◆ USING THE INFORMATION:
**A)** Using the article on Shafeeq Ghabra, answer these:
(i) To which country did Ghabra's family first flee after the 1948 war?
(ii) From which university did Ghabra graduate before joining the Palestinian revolutionary factions?
(iii) In what year did Ghabra obtain his Ph.D. from the University of Texas at Austin?
**B)** Please set down the part of the article on Shafeeq Ghabra starting with "Shafeeq Ghabra: A" and going on through "struggle with cancer.", word for word.

Shafeeq Ghabra: A Scholar of the Palestinian Cause Confronts Illness With Research and Hope
Early in life, Shafeeq Ghabra, a Kuwaiti scholar and academic of Palestinian descent, witnessed major transformations that greatly affected his 40-year-long academic career.
He knew the hardships of dislocation, as his Palestinian family fled to Egypt after the 1948 war and later moved to Kuwait. He knew military struggle as a fighter for the Palestine Liberation Organization, and he held administrative positions as founder and first president of the American University of Kuwait. But teaching and research are the work he prefers, and the work that sustain him now during a struggle with cancer.
His Palestinian family’s experience of exile motivated Ghabra to dedicate most of his research to the Palestinian cause, and to focus on Palestinian diaspora studies, besides studying the mechanisms of power and society in Kuwait, where he spent most of his life.
“The Palestinian cause still needs a lot of effort to fill the scientific vacuum to explain its details, like any human tragedy,” Ghabra said in a telephone interview. “Especially in light of the Israeli endeavor to falsify history and erase the identity of the indigenous people whose fates ended in the diaspora.” (See a related article, “Palestinian Diaspora Literature Resurges from Obscurity.”)
Through his studies, Ghabra sought to monitor and document the central role played by Palestinian families in the diaspora to revive their collective memory. He also studied ways to ensure the continuity of links between those inside and outside Palestine, and revealed how some members of these families bore the cost of educating their relatives and fulfilling all their financial needs to protect the Palestinian society from the disintegration caused by the Nakba, the expulsion of Palestinians from their homeland in 1948, and the Israeli occupation’s policies.
From Armed Struggle to Teaching
Ghabra’s most impactful academic experience came from joining the Palestinian revolutionary factions, after graduating from Georgetown University in the United States. Early in the 1970s, Ghabra fought for the Fatah Movement’s “Student Battalion,” also known as Al-Jarmaq brigade, setting off from southern Lebanon to begin his first steps in confronting the Israeli occupation.
“My experience in the military struggle for about six years contributed to the development of my academic experience, as it taught me to delve deeper into reading events and to have a broader understanding of political movements of different ideological backgrounds and ways of interacting with reality,” said Ghabra. “It also contributed to developing a sense of asceticism in administrative or leadership positions, and a belief that the position of a professor suits my personal choices the most.”
Ghabra’s experience in armed struggle made him bold in his political and academic theses, but also modest, as “the combat experience made him belittle anything less than death.”Ahmad Jamil Azem
A professor of international relations at Birzeit University
In a phone call, Ahmad Jamil Azem, a professor of international relations at Birzeit University, said that Ghabra’s experience in armed struggle made him bold in his political and academic theses, but also modest, as “the combat experience made him belittle anything less than death.”
After obtaining a Ph.D. in political science from the University of Texas at Austin in 1987, Ghabra worked as a media officer at the Kuwaiti Embassy in Washington. Later on, he chose to work in academia and research over any other responsibilities. Thus, he returned to teach at Kuwait University.

◆ DATA UNDER STUDY:

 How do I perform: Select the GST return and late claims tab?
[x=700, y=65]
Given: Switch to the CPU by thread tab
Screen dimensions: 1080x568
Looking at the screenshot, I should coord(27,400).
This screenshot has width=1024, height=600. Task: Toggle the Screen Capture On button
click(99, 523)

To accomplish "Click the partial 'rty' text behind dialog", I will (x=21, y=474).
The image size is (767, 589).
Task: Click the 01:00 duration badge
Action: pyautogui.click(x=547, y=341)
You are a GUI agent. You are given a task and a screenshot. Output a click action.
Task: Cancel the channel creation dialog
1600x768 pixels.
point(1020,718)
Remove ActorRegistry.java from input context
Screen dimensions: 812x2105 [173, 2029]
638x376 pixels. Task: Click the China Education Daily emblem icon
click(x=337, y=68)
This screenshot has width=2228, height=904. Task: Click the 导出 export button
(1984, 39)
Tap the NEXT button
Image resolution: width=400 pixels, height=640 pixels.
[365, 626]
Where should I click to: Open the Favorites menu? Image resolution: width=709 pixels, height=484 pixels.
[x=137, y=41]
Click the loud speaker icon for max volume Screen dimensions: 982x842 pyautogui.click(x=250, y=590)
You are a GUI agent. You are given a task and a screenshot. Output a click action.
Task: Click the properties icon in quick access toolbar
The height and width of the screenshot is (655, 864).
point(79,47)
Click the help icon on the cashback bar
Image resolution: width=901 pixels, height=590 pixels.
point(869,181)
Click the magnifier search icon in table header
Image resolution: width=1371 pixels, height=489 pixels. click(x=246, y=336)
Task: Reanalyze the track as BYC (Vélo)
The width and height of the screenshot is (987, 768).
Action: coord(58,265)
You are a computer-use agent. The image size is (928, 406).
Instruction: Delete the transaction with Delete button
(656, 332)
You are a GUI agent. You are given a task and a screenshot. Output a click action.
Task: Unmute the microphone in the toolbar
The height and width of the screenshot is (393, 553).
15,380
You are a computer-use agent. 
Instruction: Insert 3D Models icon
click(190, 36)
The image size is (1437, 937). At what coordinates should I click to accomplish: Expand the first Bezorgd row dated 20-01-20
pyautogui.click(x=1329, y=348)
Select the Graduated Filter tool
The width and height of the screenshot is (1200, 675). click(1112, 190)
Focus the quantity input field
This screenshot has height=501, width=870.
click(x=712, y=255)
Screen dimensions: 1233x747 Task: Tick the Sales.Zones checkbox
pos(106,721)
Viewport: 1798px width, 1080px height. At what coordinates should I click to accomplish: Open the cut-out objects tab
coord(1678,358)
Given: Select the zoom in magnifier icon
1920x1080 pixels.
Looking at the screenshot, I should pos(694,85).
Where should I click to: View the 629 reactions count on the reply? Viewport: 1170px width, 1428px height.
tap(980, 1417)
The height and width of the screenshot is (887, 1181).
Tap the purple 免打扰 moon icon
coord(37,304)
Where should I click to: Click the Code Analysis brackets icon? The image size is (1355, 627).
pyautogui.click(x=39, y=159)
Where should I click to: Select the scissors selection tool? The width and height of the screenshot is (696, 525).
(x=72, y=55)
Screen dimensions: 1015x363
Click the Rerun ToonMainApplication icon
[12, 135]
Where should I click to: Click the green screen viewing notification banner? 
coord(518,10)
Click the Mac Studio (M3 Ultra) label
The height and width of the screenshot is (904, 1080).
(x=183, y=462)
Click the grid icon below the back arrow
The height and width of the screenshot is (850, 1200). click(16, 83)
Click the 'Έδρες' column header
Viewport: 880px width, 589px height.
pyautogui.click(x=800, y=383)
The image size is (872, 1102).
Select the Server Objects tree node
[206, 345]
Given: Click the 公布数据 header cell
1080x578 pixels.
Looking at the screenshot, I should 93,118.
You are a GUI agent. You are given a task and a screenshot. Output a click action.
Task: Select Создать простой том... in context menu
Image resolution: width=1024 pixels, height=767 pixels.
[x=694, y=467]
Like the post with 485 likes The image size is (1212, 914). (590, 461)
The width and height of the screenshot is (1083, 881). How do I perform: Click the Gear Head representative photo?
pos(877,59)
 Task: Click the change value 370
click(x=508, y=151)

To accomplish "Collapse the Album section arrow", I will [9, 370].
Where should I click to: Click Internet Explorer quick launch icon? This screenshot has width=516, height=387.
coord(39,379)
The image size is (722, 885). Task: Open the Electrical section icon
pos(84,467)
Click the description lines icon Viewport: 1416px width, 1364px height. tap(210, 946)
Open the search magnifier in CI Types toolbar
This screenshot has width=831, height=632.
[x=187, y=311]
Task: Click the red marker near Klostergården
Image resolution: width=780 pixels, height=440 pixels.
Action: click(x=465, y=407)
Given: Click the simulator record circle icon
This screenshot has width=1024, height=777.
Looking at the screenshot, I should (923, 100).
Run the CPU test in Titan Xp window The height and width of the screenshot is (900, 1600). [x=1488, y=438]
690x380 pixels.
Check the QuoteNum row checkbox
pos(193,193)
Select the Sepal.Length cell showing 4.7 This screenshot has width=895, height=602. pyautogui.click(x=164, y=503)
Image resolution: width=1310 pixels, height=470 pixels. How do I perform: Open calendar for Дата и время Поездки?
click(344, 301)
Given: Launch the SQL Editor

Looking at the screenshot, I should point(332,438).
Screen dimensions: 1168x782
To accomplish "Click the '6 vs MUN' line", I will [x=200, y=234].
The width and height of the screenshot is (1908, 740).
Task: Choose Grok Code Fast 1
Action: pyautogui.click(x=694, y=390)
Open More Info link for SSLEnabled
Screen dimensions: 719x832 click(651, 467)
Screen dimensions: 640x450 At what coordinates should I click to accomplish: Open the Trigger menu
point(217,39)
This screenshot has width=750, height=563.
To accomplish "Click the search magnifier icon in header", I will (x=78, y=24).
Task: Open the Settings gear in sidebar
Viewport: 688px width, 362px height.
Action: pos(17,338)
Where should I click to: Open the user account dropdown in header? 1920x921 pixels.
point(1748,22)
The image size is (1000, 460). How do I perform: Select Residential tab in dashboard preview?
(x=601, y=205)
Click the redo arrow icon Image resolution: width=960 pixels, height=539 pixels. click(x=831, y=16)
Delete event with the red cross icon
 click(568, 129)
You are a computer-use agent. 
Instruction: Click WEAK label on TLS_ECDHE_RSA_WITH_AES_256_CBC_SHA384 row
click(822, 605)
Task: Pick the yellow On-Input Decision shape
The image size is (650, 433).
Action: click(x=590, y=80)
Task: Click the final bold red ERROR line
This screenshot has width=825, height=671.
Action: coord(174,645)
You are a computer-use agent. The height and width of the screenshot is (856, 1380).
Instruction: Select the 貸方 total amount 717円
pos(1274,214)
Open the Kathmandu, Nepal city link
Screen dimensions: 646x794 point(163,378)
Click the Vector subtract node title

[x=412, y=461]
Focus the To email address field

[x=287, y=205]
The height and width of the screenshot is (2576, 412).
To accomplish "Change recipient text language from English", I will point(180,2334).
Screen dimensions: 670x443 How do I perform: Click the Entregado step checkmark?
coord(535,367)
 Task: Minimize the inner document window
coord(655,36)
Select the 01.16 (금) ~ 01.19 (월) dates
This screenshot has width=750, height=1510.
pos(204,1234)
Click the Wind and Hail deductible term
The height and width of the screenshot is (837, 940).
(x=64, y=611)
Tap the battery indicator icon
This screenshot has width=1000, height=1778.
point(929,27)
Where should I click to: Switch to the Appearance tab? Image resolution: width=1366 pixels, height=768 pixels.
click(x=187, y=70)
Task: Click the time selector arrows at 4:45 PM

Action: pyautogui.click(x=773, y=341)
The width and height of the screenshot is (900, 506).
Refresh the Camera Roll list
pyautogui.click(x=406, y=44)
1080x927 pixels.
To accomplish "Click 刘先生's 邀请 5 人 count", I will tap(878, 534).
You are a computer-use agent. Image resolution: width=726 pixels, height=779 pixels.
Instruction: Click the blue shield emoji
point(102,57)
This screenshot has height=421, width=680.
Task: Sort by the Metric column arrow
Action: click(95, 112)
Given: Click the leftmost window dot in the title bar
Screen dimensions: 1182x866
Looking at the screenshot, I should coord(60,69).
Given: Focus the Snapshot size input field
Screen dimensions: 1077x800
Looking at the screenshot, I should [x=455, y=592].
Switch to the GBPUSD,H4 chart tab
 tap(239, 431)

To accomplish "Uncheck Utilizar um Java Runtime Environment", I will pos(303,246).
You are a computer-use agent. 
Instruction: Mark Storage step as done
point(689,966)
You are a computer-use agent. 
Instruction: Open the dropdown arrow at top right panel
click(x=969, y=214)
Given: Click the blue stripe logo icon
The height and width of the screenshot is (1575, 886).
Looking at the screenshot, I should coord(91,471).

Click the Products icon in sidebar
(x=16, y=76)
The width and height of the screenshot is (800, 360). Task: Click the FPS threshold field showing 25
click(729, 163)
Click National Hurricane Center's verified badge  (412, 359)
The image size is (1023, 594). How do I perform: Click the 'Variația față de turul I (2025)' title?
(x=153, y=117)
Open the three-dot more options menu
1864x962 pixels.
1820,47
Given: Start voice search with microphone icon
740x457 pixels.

◆ ANSWER SET:
**A)**
(i) Egypt
(ii) Georgetown University
(iii) 1987

**B)**
Shafeeq Ghabra: A Scholar of the Palestinian Cause Confronts Illness With Research and Hope
Early in life, Shafeeq Ghabra, a Kuwaiti scholar and academic of Palestinian descent, witnessed major transformations that greatly affected his 40-year-long academic career.
He knew the hardships of dislocation, as his Palestinian family fled to Egypt after the 1948 war and later moved to Kuwait. He knew military struggle as a fighter for the Palestine Liberation Organization, and he held administrative positions as founder and first president of the American University of Kuwait. But teaching and research are the work he prefers, and the work that sustain him now during a struggle with cancer.